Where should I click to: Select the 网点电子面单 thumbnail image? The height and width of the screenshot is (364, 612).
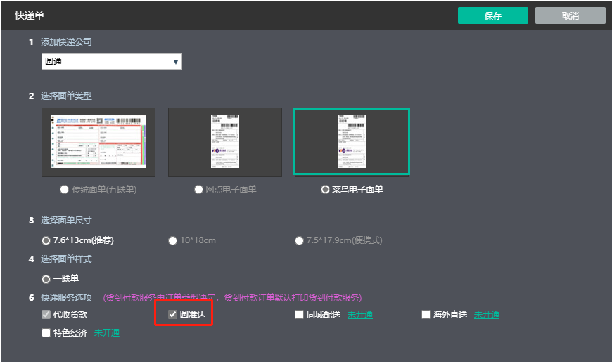(x=225, y=142)
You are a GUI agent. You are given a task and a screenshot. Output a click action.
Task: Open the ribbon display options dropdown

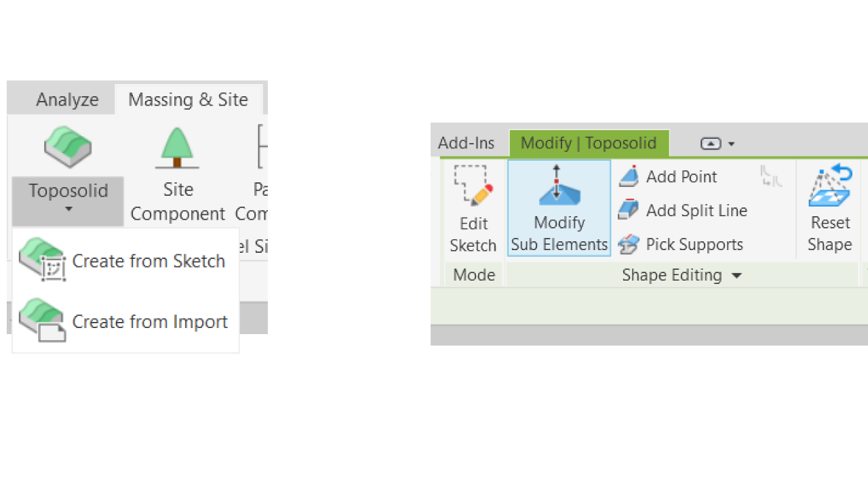click(717, 144)
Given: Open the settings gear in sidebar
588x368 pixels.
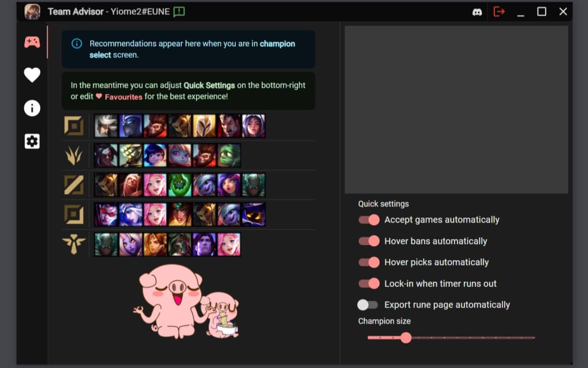Looking at the screenshot, I should [32, 141].
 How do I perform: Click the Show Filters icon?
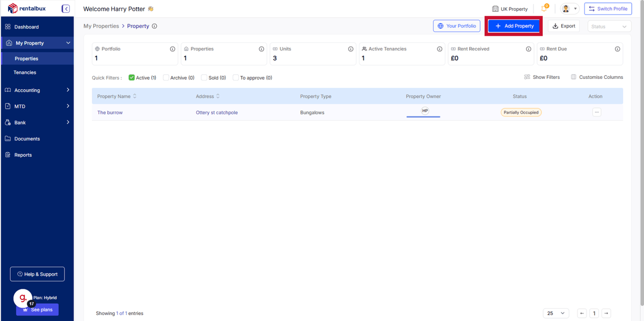pyautogui.click(x=527, y=77)
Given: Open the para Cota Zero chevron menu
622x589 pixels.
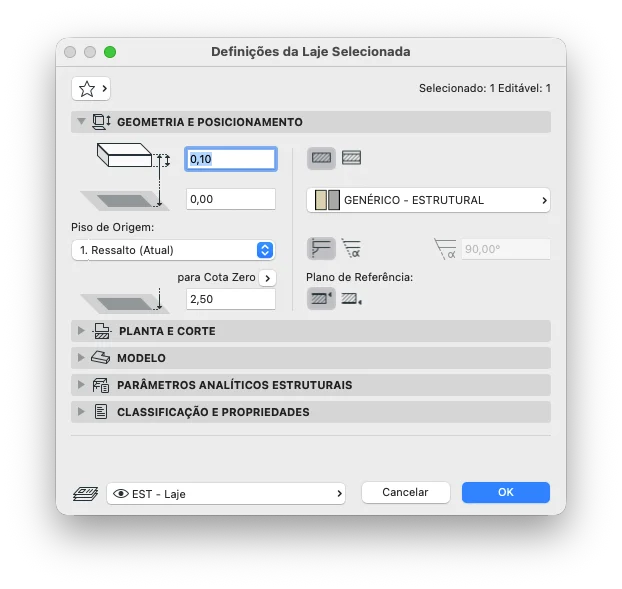Looking at the screenshot, I should (267, 278).
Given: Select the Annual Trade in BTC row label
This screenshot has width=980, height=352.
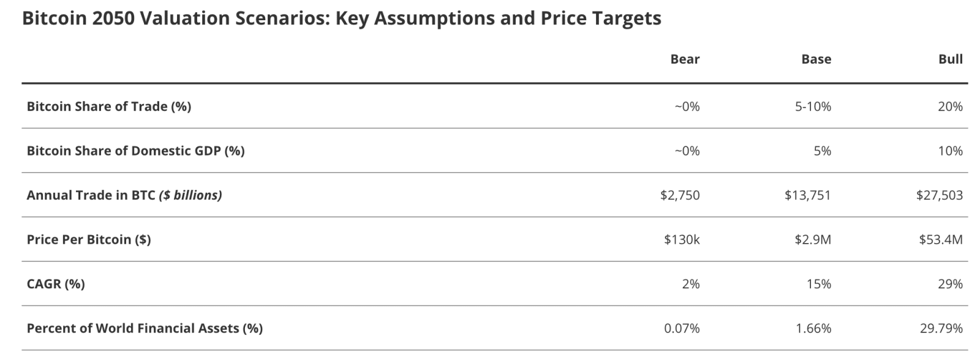Looking at the screenshot, I should tap(124, 195).

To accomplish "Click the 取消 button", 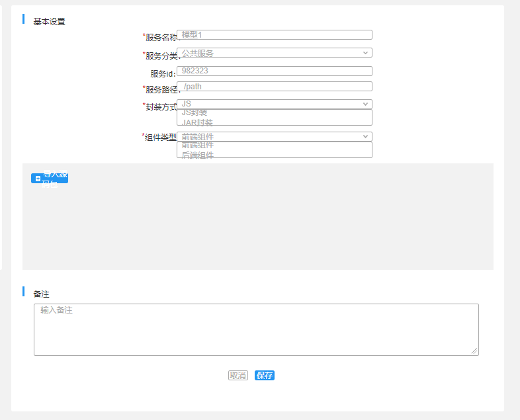I will tap(238, 375).
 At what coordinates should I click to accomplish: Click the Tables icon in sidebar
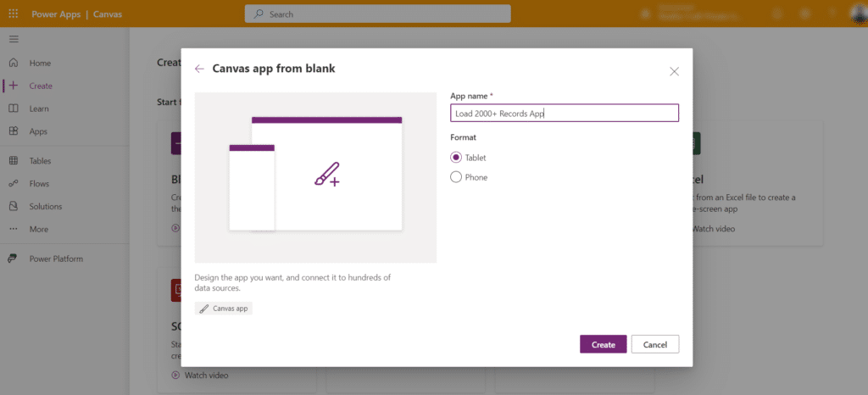(x=14, y=161)
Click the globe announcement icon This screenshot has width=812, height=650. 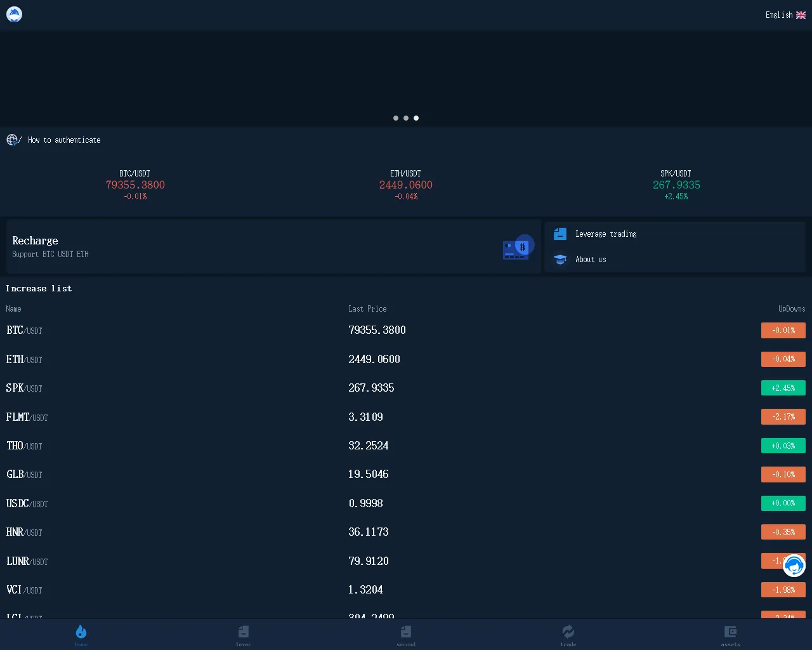tap(12, 140)
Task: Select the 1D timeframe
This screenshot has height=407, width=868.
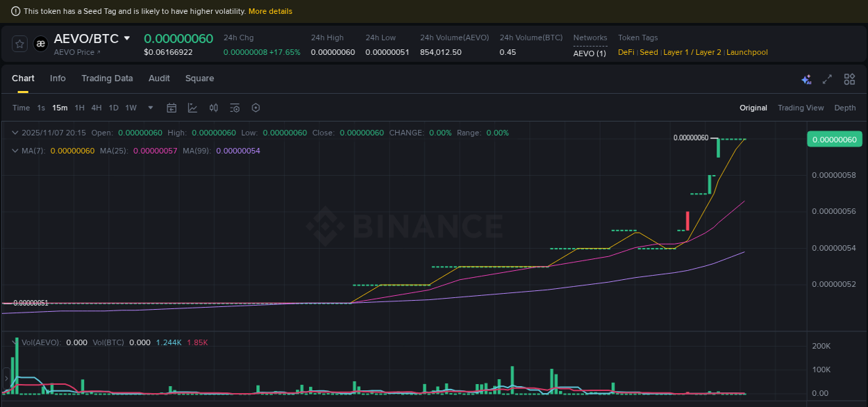Action: (x=113, y=108)
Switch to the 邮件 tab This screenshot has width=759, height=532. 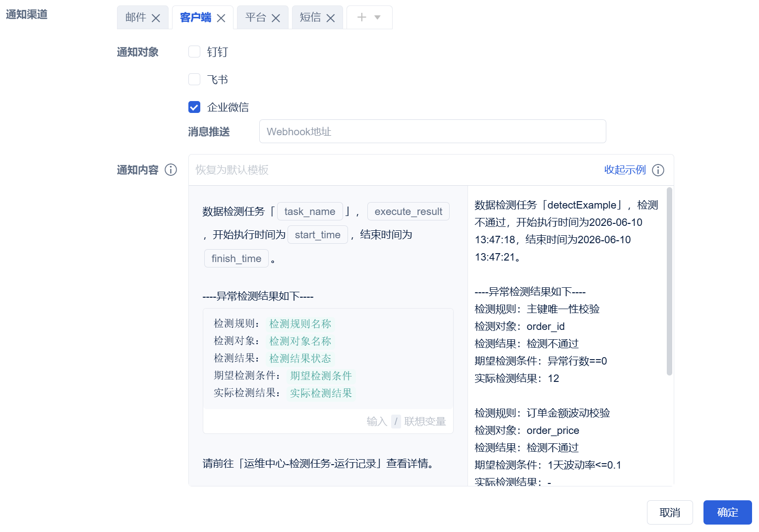click(136, 17)
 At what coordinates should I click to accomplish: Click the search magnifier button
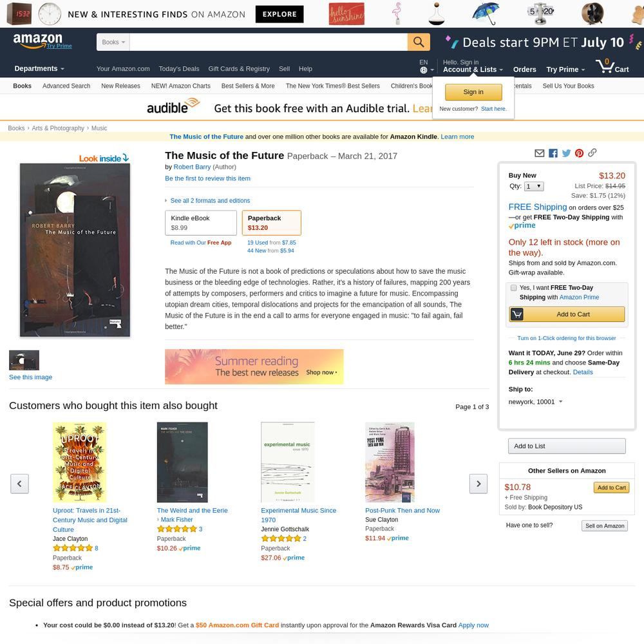point(419,42)
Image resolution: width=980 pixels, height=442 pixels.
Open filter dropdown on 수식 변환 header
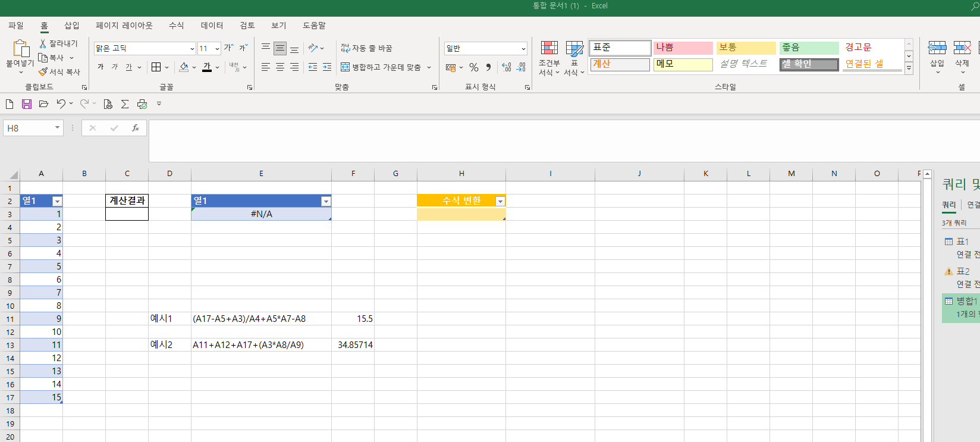coord(500,201)
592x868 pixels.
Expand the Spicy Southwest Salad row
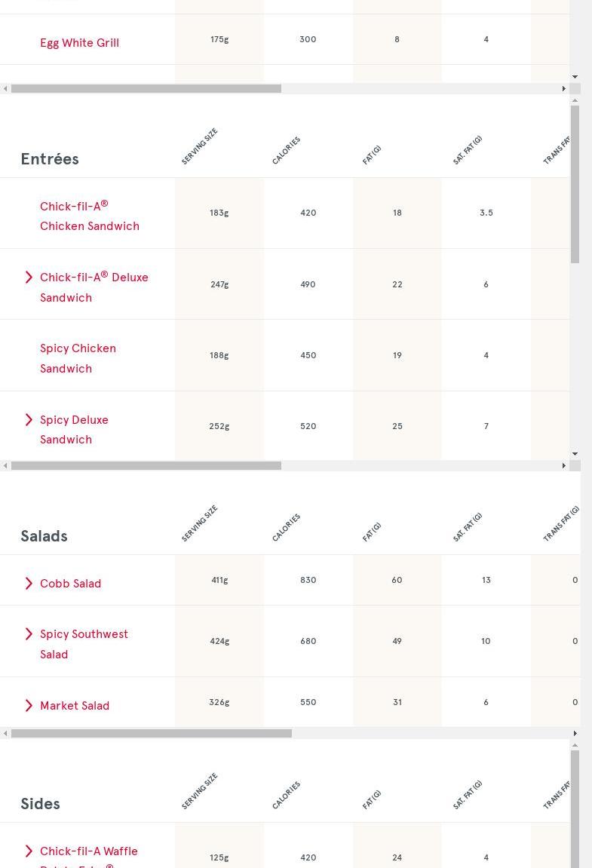pyautogui.click(x=29, y=634)
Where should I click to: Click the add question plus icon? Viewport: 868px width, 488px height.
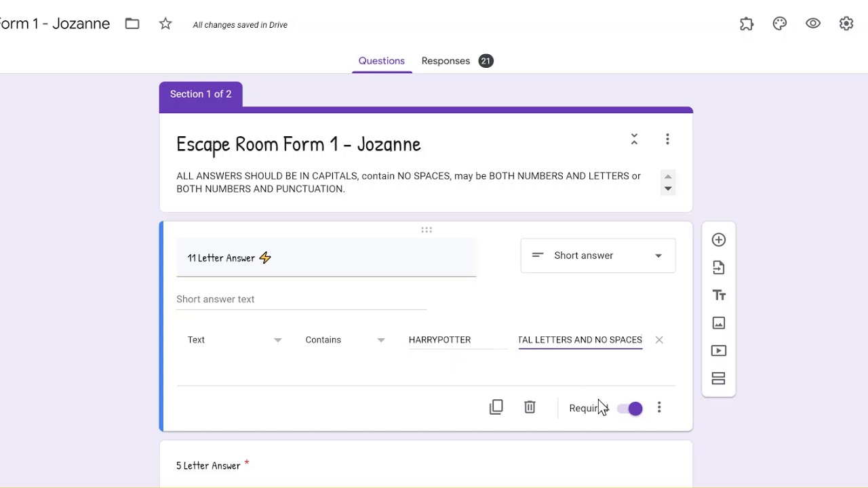(719, 240)
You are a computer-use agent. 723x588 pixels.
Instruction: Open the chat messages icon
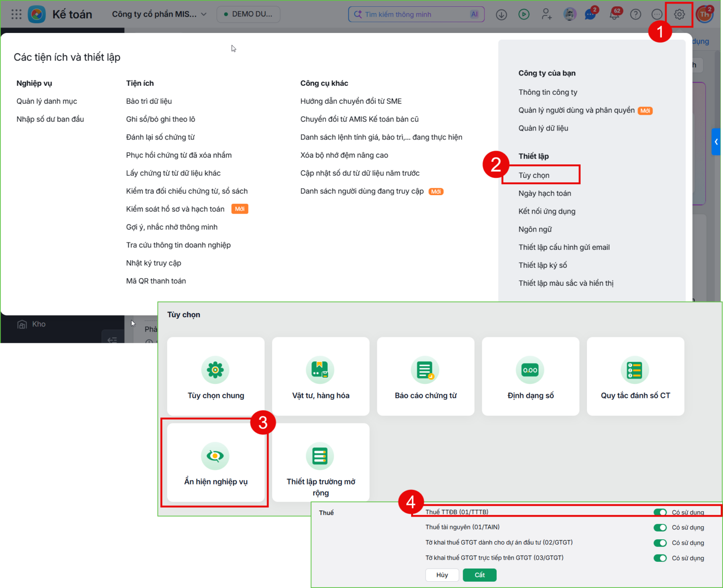point(591,14)
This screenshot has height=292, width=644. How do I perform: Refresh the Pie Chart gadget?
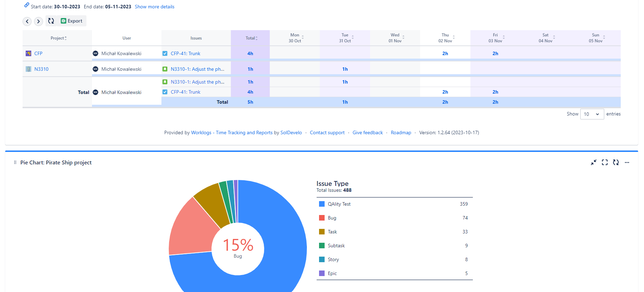616,162
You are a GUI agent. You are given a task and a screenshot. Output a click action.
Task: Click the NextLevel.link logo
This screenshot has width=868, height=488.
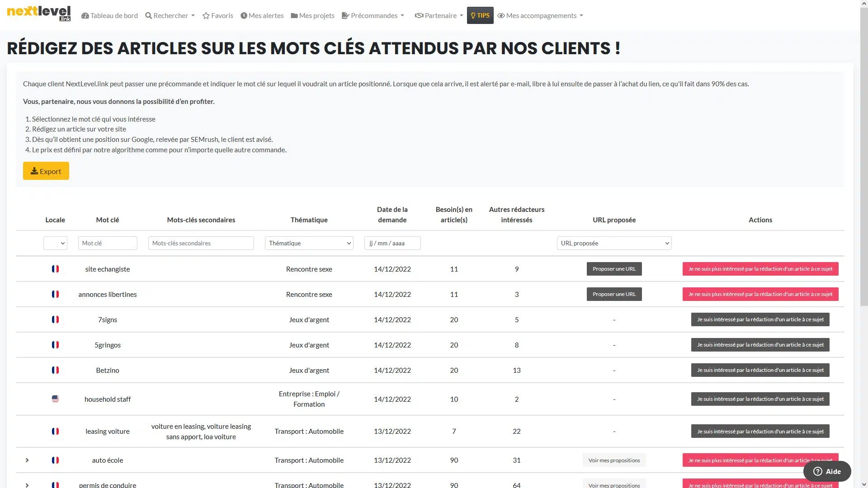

What you are asked to do: Please write out exactly the lines from the one containing "Where should I click to: Click" through the last line of the records above, and leave out any pictures.

Answer space:
Where should I click to: Click the add question plus icon? Viewport: 868px width, 488px height.
(719, 240)
You are a computer-use agent. 723x588 pixels.
Instruction: Open the chat messages icon
point(591,14)
This screenshot has height=292, width=644. How do I perform: Refresh the Pie Chart gadget?
616,162
You are a GUI agent. You are given a task and a screenshot. Output a click action.
Task: Click the NextLevel.link logo
This screenshot has width=868, height=488.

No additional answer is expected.